Dans tous les cas, le juge tient compte de l’équité ou de la situation économique de la partie condamnée. Il peut, même d’office, pour des raisons tirées des mêmes considérations, dire qu’il n’y a pas lieu à ces condamnations. Néanmoins, s’il alloue une somme au titre du 2° du présent article, celle-ci ne peut être inférieure à la part contributive de l’État.
Aucun élément tiré de l’équité ou de la situation économique de la SAS BEZIERS ENSEIGNE ne permet d’écarter la demande de la SCI AMX IMMO formée sur le fondement des dispositions susvisées.
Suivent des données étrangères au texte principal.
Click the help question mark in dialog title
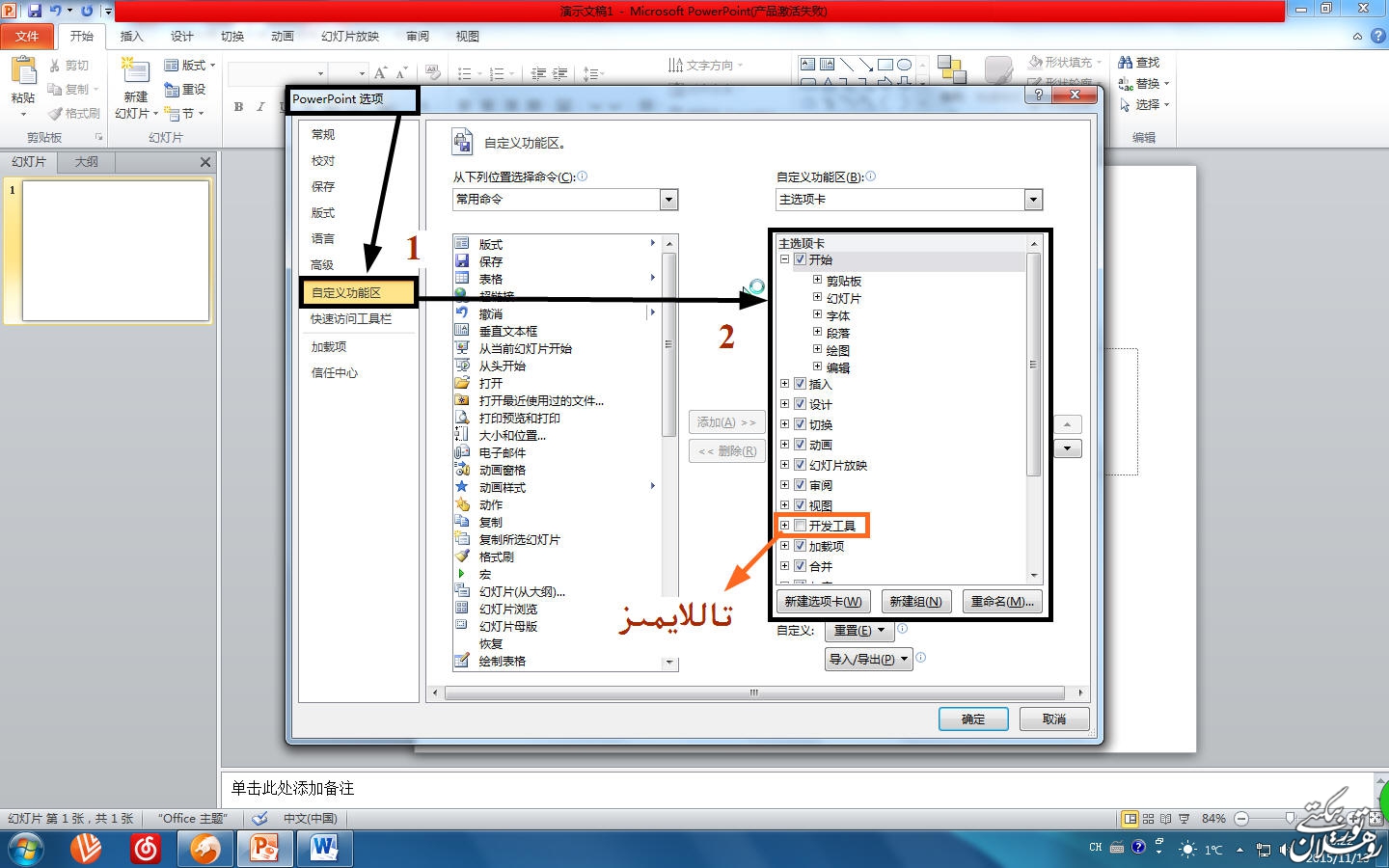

Celle-ci sera cependant évaluée à la somme de 1.500 euros en l’absence d’éléments de calcul plus explicites et actualisés versés aux débats.
PAR CES MOTIFS
Statuant en référé, par remise au greffe le jour du délibéré, après débats en audience publique, par décision réputée contradictoire et en premier ressort,
Constatons la résolution du bail commercial conclu entre la société civile immobilière AMX IMMO, prise en la personne de son représentant légal en exercice et la société par action simplifiée [Localité 4] ENSEIGNE, prise en la personne de son représentant légal en exercice, pour les locaux sis [Adresse 3] à [Localité 5] ;
Ordonnons, si besoin avec le concours de la force publique, l’expulsion de la société par action simplifiée [Localité 4] ENSEIGNE, prise en la personne de son représentant légal en exercice, ou de tous occupants de son chef des locaux situés [Adresse 3] à [Localité 5], dans le délai d’un mois à compter de la signification de la présente ordonnance ;
Disons que les meubles et objets mobiliers se trouvant sur place donneront lieu à l’application des dispositions des articles L433-1 et L433-2 du code des procédures civiles d’exécution ;
Disons que passé ce délai, les précédentes condamnations seront assorties d’une astreinte provisoire de 50,00 € (cinquante euros) par jour de retard et pendant quatre-vingt-dix jours ;
Disons que le juge des référés se réservera la liquidation de l’astreinte provisoire ;
Condamnons la société par action simplifiée [Localité 4] ENSEIGNE, prise en la personne de son représentant légal en exercice, au paiement des entiers dépens de l’instance, en ce compris le coût du commandement de payer et du procès-verbal de constat, délivré et dressé par commissaire de justice ;
Condamnons la société par action simplifiée [Localité 4] ENSEIGNE, prise en la personne de son représentant légal en exercice, à payer à la société civile immobilière AMX IMMO, prise en la personne de son représentant légal en exercice, la somme de 1.500,00 € (mille-cinq-cent euros) sur le fondement de l’article 700 du code de procédure civile ;
Rejetons toutes autres demandes ainsi que toutes demandes plus amples ou contraires ;
Rappelons que la présente décision bénéficie de l’exécution provisoire de droit ;
AINSI jugé et prononcé par mise à disposition au greffe, par Monsieur Jean-Bastien RISSON, Président assisté de Madame Béatrice MONBARBUT, Greffier.